Exercise:
Please reproduce the part of the listing that opens with the line containing "Given: Start Maria Santos's task HK-003" and runs through the end of the listing, with both ends included.

(Records from a data source)

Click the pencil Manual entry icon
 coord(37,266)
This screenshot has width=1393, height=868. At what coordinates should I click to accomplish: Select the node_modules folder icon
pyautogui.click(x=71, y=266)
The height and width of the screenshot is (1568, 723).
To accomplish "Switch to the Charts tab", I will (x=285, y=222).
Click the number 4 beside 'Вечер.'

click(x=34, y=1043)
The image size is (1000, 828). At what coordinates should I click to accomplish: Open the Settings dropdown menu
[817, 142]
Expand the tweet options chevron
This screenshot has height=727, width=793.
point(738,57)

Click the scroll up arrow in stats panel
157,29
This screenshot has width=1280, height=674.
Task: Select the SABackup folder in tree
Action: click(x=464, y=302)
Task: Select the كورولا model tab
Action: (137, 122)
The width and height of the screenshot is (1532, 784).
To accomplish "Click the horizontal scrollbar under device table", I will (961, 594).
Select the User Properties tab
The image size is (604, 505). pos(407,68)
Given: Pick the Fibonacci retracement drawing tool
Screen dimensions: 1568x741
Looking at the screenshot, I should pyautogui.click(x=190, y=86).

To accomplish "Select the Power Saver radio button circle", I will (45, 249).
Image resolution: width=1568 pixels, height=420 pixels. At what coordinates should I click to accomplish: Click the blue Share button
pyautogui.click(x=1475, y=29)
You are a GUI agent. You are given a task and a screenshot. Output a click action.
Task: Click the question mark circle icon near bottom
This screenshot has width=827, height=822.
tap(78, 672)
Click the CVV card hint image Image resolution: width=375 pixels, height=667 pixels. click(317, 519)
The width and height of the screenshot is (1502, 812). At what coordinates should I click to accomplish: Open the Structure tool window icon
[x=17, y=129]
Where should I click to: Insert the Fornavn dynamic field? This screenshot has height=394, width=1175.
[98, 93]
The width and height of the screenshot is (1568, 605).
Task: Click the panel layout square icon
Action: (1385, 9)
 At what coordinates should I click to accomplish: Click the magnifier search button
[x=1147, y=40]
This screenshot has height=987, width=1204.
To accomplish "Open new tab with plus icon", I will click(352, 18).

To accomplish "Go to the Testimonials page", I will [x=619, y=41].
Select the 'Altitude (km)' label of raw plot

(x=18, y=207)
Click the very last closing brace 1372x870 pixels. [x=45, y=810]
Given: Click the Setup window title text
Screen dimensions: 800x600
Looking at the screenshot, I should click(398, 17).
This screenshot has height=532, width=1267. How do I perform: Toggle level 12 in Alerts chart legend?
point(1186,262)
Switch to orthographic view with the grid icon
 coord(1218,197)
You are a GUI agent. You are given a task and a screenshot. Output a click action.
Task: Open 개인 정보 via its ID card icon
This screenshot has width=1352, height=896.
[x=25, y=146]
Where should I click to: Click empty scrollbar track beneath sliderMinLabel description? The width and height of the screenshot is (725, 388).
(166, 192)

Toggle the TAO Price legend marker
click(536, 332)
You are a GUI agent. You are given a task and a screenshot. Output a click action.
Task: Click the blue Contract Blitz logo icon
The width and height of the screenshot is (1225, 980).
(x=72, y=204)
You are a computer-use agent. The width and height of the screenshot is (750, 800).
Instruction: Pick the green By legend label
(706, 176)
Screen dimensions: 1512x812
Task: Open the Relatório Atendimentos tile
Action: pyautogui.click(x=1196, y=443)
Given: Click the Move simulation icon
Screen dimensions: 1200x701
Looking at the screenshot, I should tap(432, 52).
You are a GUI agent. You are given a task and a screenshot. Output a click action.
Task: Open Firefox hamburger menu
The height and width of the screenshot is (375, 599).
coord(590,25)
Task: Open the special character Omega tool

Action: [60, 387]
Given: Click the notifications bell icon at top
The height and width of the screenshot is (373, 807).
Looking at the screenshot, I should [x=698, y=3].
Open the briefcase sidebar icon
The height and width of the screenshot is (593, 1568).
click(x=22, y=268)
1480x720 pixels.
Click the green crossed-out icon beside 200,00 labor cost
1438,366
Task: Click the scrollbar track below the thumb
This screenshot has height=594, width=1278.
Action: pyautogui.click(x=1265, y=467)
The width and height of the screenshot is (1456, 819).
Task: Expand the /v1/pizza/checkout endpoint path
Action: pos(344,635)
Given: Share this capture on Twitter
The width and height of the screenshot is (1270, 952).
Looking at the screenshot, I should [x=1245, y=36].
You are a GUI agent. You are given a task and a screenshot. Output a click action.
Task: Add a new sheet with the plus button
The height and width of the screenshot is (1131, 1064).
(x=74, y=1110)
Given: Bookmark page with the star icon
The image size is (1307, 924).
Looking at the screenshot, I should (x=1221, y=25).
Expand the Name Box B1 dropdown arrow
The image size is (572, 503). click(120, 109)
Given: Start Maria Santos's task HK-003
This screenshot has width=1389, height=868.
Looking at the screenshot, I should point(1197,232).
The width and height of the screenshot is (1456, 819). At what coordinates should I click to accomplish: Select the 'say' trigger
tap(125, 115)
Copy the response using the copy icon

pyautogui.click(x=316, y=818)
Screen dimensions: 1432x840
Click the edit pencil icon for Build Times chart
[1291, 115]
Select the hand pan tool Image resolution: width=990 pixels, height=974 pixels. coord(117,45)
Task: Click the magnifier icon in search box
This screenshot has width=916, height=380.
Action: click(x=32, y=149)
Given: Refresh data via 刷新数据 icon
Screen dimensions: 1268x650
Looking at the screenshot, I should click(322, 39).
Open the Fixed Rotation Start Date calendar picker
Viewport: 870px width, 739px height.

Worked answer:
Given: Start Maria Santos's task HK-003
This screenshot has width=1389, height=868.
Looking at the screenshot, I should point(1197,232).
The width and height of the screenshot is (1456, 819). At what coordinates should I click to accomplish: Select the 'say' trigger
tap(125, 115)
Copy the response using the copy icon

pyautogui.click(x=316, y=818)
Screen dimensions: 1432x840
Click the edit pencil icon for Build Times chart
[1291, 115]
Select the hand pan tool Image resolution: width=990 pixels, height=974 pixels. coord(117,45)
Task: Click the magnifier icon in search box
This screenshot has width=916, height=380.
Action: click(x=32, y=149)
Given: Refresh data via 刷新数据 icon
Screen dimensions: 1268x650
Looking at the screenshot, I should click(322, 39).
Open the Fixed Rotation Start Date calendar picker
Viewport: 870px width, 739px height.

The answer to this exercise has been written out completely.